> **Given exercise**
Recast every line of the items below as a numbered list, skipping the blank lines.

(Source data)
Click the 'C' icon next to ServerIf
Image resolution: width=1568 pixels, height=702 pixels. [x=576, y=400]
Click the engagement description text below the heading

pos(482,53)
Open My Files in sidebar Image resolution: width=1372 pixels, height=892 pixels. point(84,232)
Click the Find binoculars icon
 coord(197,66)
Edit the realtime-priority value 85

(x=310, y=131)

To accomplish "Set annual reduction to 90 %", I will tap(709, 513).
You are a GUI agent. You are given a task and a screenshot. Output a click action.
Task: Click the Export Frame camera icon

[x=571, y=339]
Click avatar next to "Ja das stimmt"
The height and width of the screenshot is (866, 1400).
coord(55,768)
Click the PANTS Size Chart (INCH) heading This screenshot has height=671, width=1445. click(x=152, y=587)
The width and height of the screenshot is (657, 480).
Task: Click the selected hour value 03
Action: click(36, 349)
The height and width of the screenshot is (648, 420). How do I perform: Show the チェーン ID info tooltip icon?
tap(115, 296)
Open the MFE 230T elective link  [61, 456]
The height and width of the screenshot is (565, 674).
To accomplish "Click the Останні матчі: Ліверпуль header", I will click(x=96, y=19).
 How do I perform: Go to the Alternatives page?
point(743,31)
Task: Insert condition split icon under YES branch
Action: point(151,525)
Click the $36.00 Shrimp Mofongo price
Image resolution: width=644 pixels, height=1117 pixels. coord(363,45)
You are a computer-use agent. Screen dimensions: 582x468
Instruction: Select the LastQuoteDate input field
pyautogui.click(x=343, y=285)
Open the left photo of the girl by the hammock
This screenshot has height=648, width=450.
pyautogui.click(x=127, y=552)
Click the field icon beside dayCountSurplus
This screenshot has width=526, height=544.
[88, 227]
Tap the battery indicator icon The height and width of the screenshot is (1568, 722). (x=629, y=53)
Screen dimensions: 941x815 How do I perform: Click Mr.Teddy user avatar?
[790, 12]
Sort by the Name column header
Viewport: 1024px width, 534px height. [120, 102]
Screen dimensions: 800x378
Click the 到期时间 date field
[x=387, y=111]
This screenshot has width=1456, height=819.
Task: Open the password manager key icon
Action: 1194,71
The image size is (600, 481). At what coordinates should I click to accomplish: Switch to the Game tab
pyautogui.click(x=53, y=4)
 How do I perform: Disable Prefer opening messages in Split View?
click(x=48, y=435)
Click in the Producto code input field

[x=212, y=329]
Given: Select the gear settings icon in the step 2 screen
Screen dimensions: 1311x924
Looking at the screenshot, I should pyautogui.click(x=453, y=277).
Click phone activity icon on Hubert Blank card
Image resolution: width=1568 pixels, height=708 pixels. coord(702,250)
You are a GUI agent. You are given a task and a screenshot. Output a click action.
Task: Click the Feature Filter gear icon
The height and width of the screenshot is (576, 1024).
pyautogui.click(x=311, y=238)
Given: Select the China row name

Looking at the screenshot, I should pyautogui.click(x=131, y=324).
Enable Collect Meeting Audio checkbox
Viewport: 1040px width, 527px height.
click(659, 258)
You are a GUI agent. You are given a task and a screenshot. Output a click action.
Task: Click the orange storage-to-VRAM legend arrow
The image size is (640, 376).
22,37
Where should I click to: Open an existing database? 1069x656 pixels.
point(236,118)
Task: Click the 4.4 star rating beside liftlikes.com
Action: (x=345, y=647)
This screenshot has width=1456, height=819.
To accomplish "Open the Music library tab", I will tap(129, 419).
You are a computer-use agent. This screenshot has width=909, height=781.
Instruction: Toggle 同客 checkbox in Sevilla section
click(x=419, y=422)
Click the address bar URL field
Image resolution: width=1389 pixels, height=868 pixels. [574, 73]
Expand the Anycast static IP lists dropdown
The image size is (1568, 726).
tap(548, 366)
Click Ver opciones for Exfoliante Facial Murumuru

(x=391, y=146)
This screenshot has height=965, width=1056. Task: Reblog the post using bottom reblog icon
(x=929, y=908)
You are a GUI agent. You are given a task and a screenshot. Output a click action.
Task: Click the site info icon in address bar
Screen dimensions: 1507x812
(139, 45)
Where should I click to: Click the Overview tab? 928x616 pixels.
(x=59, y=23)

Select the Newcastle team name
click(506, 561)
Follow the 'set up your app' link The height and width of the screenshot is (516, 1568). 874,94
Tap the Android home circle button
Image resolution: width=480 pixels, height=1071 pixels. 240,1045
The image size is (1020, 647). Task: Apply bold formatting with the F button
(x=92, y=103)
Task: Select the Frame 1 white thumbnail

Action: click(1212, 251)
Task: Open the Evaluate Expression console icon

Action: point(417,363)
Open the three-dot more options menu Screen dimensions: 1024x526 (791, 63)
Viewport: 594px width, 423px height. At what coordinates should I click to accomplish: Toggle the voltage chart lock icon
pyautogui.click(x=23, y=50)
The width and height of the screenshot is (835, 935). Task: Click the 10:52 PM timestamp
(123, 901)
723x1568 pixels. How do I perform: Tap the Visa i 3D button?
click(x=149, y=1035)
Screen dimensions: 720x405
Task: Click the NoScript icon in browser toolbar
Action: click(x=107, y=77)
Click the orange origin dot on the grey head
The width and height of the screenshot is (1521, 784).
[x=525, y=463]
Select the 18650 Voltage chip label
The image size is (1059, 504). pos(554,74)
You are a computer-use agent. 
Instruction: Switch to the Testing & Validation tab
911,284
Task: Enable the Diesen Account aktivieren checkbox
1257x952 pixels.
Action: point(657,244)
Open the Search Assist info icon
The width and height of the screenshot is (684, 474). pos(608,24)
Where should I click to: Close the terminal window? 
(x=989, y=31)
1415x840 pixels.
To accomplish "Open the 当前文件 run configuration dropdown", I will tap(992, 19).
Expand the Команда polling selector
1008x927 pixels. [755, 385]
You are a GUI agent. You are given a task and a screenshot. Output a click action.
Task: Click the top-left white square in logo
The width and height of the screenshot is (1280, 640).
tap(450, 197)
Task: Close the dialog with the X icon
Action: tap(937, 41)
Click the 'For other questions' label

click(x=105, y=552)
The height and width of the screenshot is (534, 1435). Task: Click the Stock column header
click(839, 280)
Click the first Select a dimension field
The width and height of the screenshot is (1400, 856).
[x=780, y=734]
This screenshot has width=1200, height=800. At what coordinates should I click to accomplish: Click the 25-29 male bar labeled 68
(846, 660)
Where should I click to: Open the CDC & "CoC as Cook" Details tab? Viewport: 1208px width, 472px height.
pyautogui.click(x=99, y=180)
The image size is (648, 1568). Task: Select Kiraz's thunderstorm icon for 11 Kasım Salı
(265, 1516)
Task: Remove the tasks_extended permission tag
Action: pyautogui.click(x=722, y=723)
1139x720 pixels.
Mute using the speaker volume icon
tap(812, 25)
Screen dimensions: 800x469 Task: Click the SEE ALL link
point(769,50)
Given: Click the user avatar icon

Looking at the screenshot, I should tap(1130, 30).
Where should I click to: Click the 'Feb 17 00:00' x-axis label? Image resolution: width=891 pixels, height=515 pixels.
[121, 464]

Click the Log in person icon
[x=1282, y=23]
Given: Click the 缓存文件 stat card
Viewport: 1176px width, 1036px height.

> **Response to this task**
1. Click the 'C' icon next to ServerIf
2. Image resolution: width=1568 pixels, height=702 pixels. [x=576, y=400]
3. Click the engagement description text below the heading
4. pos(482,53)
5. Open My Files in sidebar Image resolution: width=1372 pixels, height=892 pixels. point(84,232)
6. Click the Find binoculars icon
7.  coord(197,66)
8. Edit the realtime-priority value 85
9. (x=310, y=131)
10. To accomplish "Set annual reduction to 90 %", I will tap(709, 513).
11. You are a GUI agent. You are given a task and a screenshot. Output a click action.
12. Task: Click the Export Frame camera icon
13. [x=571, y=339]
14. Click avatar next to "Ja das stimmt"
15. The height and width of the screenshot is (866, 1400).
16. coord(55,768)
17. Click the PANTS Size Chart (INCH) heading This screenshot has height=671, width=1445. click(x=152, y=587)
18. The width and height of the screenshot is (657, 480).
19. Task: Click the selected hour value 03
20. Action: click(36, 349)
21. The height and width of the screenshot is (648, 420). How do I perform: Show the チェーン ID info tooltip icon?
22. tap(115, 296)
23. Open the MFE 230T elective link  [61, 456]
24. The height and width of the screenshot is (565, 674).
25. To accomplish "Click the Останні матчі: Ліверпуль header", I will click(x=96, y=19).
26.  How do I perform: Go to the Alternatives page?
27. point(743,31)
28. Task: Insert condition split icon under YES branch
29. Action: point(151,525)
30. Click the $36.00 Shrimp Mofongo price
31. Image resolution: width=644 pixels, height=1117 pixels. coord(363,45)
32. You are a computer-use agent. Screen dimensions: 582x468
33. Instruction: Select the LastQuoteDate input field
34. pyautogui.click(x=343, y=285)
35. Open the left photo of the girl by the hammock
36. This screenshot has height=648, width=450.
37. pyautogui.click(x=127, y=552)
38. Click the field icon beside dayCountSurplus
39. This screenshot has width=526, height=544.
40. [88, 227]
41. Tap the battery indicator icon The height and width of the screenshot is (1568, 722). (x=629, y=53)
42. Screen dimensions: 941x815 How do I perform: Click Mr.Teddy user avatar?
43. [790, 12]
44. Sort by the Name column header
45. Viewport: 1024px width, 534px height. [120, 102]
46. Screen dimensions: 800x378
47. Click the 到期时间 date field
48. [x=387, y=111]
49. This screenshot has width=1456, height=819.
50. Task: Open the password manager key icon
51. Action: 1194,71
52. The image size is (600, 481). At what coordinates should I click to accomplish: Switch to the Game tab
53. pyautogui.click(x=53, y=4)
54.  How do I perform: Disable Prefer opening messages in Split View?
55. click(x=48, y=435)
56. Click in the Producto code input field
57. [x=212, y=329]
58. Given: Select the gear settings icon in the step 2 screen
59. Screen dimensions: 1311x924
60. Looking at the screenshot, I should pyautogui.click(x=453, y=277).
61. Click phone activity icon on Hubert Blank card
62. Image resolution: width=1568 pixels, height=708 pixels. coord(702,250)
63. You are a GUI agent. You are given a task and a screenshot. Output a click action.
64. Task: Click the Feature Filter gear icon
65. The height and width of the screenshot is (576, 1024).
66. pyautogui.click(x=311, y=238)
67. Given: Select the China row name
68. Looking at the screenshot, I should pyautogui.click(x=131, y=324).
69. Enable Collect Meeting Audio checkbox
70. Viewport: 1040px width, 527px height.
71. click(659, 258)
72. You are a GUI agent. You are given a task and a screenshot. Output a click action.
73. Task: Click the orange storage-to-VRAM legend arrow
74. The image size is (640, 376).
75. 22,37
76. Where should I click to: Open an existing database? 1069x656 pixels.
77. point(236,118)
78. Task: Click the 4.4 star rating beside liftlikes.com
79. Action: (x=345, y=647)
80. This screenshot has width=1456, height=819.
81. To accomplish "Open the Music library tab", I will tap(129, 419).
82. You are a computer-use agent. This screenshot has width=909, height=781.
83. Instruction: Toggle 同客 checkbox in Sevilla section
84. click(x=419, y=422)
85. Click the address bar URL field
86. Image resolution: width=1389 pixels, height=868 pixels. [574, 73]
87. Expand the Anycast static IP lists dropdown
88. The image size is (1568, 726).
89. tap(548, 366)
90. Click Ver opciones for Exfoliante Facial Murumuru
91. (x=391, y=146)
92. This screenshot has height=965, width=1056. Task: Reblog the post using bottom reblog icon
93. (x=929, y=908)
94. You are a GUI agent. You are given a task and a screenshot. Output a click action.
95. Task: Click the site info icon in address bar
96. Screen dimensions: 1507x812
97. (139, 45)
98. Where should I click to: Click the Overview tab? 928x616 pixels.
99. (x=59, y=23)
100. Select the Newcastle team name
101. click(506, 561)
102. Follow the 'set up your app' link The height and width of the screenshot is (516, 1568). 874,94
103. Tap the Android home circle button
104. Image resolution: width=480 pixels, height=1071 pixels. 240,1045
105. The image size is (1020, 647). Task: Apply bold formatting with the F button
106. (x=92, y=103)
107. Task: Select the Frame 1 white thumbnail
108. Action: click(1212, 251)
109. Task: Open the Evaluate Expression console icon
110. Action: point(417,363)
111. Open the three-dot more options menu Screen dimensions: 1024x526 (791, 63)
112. Viewport: 594px width, 423px height. At what coordinates should I click to accomplish: Toggle the voltage chart lock icon
113. pyautogui.click(x=23, y=50)
114. The width and height of the screenshot is (835, 935). Task: Click the 10:52 PM timestamp
115. (123, 901)
116. 723x1568 pixels. How do I perform: Tap the Visa i 3D button?
117. click(x=149, y=1035)
118. Screen dimensions: 720x405
119. Task: Click the NoScript icon in browser toolbar
120. Action: click(x=107, y=77)
121. Click the orange origin dot on the grey head
122. The width and height of the screenshot is (1521, 784).
123. [x=525, y=463]
124. Select the 18650 Voltage chip label
125. The image size is (1059, 504). pos(554,74)
126. You are a computer-use agent. 
127. Instruction: Switch to the Testing & Validation tab
128. 911,284
129. Task: Enable the Diesen Account aktivieren checkbox
130. 1257x952 pixels.
131. Action: point(657,244)
132. Open the Search Assist info icon
133. The width and height of the screenshot is (684, 474). pos(608,24)
134. Where should I click to: Close the terminal window? 
135. (x=989, y=31)
136. 1415x840 pixels.
137. To accomplish "Open the 当前文件 run configuration dropdown", I will tap(992, 19).
138. Expand the Команда polling selector
139. 1008x927 pixels. [755, 385]
140. You are a GUI agent. You are given a task and a screenshot. Output a click action.
141. Task: Click the top-left white square in logo
142. The width and height of the screenshot is (1280, 640).
143. tap(450, 197)
144. Task: Close the dialog with the X icon
145. Action: tap(937, 41)
146. Click the 'For other questions' label
147. click(x=105, y=552)
148. The height and width of the screenshot is (534, 1435). Task: Click the Stock column header
149. click(839, 280)
150. Click the first Select a dimension field
151. The width and height of the screenshot is (1400, 856).
152. [x=780, y=734]
153. This screenshot has width=1200, height=800. At what coordinates should I click to accomplish: Click the 25-29 male bar labeled 68
154. (846, 660)
155. Where should I click to: Open the CDC & "CoC as Cook" Details tab? Viewport: 1208px width, 472px height.
156. pyautogui.click(x=99, y=180)
157. The image size is (648, 1568). Task: Select Kiraz's thunderstorm icon for 11 Kasım Salı
158. (265, 1516)
159. Task: Remove the tasks_extended permission tag
160. Action: pyautogui.click(x=722, y=723)
161. 1139x720 pixels.
162. Mute using the speaker volume icon
163. tap(812, 25)
164. Screen dimensions: 800x469 Task: Click the SEE ALL link
165. point(769,50)
166. Given: Click the user avatar icon
167. Looking at the screenshot, I should tap(1130, 30).
168. Where should I click to: Click the 'Feb 17 00:00' x-axis label? Image resolution: width=891 pixels, height=515 pixels.
169. [121, 464]
170. Click the Log in person icon
171. [x=1282, y=23]
172. Given: Click the 缓存文件 stat card
173. Viewport: 1176px width, 1036px height.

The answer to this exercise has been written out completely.